EXERCISE INSTRUCTIONS:
Show every line in the records below that contains the word "button".

(Collected data entries)
• • • •

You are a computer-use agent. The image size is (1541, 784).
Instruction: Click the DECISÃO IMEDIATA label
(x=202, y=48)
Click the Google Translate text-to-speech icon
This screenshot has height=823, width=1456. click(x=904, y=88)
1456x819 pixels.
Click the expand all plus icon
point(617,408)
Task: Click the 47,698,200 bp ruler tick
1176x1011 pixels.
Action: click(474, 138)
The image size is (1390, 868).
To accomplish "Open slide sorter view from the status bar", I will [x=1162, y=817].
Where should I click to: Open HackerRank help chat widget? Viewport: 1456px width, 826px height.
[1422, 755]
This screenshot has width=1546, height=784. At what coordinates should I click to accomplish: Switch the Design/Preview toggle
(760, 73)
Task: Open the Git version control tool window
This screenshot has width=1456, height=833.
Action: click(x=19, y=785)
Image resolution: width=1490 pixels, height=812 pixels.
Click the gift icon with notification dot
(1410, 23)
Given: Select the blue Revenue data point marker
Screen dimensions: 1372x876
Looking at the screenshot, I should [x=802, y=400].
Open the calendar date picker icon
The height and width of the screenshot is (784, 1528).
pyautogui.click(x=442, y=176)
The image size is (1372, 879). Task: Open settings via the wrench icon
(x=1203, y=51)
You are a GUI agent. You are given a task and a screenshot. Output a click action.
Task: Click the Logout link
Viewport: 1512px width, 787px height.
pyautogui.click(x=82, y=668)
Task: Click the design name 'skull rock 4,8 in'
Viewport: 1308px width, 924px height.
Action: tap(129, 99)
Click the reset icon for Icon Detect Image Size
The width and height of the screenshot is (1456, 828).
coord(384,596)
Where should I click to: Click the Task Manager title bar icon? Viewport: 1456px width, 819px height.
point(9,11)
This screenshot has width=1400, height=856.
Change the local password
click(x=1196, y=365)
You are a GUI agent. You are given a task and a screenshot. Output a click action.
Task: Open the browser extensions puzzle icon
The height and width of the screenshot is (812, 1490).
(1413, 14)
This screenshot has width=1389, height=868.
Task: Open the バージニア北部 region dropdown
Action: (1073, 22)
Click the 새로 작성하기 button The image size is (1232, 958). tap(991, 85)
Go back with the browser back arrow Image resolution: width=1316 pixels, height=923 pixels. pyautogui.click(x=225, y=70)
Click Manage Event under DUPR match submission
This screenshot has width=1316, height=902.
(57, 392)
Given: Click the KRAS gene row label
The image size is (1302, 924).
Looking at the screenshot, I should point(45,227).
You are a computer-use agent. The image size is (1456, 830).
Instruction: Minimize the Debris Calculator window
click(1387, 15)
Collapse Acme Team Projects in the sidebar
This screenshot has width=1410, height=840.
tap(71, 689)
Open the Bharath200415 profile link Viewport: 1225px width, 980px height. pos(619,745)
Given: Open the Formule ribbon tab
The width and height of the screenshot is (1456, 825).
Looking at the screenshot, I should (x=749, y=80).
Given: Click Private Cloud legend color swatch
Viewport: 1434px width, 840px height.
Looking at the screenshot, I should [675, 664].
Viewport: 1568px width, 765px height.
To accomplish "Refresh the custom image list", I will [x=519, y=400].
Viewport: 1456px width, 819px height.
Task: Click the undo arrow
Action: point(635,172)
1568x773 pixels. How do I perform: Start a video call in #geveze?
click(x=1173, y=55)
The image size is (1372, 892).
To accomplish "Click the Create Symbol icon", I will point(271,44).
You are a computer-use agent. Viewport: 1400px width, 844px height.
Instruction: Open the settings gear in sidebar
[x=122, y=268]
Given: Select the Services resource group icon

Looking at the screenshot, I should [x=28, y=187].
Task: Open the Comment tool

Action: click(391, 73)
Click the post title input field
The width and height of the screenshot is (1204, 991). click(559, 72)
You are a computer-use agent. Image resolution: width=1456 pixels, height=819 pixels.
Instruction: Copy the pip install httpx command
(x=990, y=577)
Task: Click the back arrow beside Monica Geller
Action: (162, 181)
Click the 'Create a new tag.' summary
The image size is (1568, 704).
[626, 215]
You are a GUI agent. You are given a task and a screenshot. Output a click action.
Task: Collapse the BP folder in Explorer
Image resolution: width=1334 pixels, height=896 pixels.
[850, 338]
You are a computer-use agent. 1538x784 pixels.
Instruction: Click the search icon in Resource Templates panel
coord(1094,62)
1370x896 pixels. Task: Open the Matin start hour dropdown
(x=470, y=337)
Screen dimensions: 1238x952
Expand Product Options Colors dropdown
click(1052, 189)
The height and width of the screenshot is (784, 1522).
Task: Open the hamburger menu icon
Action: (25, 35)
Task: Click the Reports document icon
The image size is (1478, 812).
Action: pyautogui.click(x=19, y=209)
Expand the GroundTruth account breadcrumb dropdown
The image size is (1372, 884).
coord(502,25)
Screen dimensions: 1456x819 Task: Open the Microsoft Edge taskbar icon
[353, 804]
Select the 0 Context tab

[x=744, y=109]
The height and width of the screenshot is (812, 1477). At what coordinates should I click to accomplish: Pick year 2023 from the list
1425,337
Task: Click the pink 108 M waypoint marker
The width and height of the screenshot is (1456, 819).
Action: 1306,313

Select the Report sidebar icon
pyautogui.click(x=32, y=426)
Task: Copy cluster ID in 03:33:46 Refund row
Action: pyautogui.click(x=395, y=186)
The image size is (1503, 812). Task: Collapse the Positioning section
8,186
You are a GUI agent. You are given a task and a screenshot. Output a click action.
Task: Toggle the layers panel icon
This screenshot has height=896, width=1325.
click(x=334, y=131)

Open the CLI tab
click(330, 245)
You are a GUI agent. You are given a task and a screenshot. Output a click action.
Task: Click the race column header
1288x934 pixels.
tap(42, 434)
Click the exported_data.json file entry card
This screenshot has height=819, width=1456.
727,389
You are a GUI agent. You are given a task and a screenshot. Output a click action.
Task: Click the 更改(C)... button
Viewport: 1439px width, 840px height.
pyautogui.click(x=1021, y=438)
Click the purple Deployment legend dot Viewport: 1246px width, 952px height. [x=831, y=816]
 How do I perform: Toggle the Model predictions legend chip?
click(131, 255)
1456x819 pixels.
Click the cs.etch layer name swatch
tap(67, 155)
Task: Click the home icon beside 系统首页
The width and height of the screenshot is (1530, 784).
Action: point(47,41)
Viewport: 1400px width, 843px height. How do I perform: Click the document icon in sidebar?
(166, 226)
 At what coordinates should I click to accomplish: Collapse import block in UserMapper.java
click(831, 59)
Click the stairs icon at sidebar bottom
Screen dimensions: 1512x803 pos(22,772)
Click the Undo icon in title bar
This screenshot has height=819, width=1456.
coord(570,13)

• • • •

SOLUTION BELOW:
Click the 새로 작성하기 button The image size is (1232, 958). tap(991, 85)
Task: Click the 更改(C)... button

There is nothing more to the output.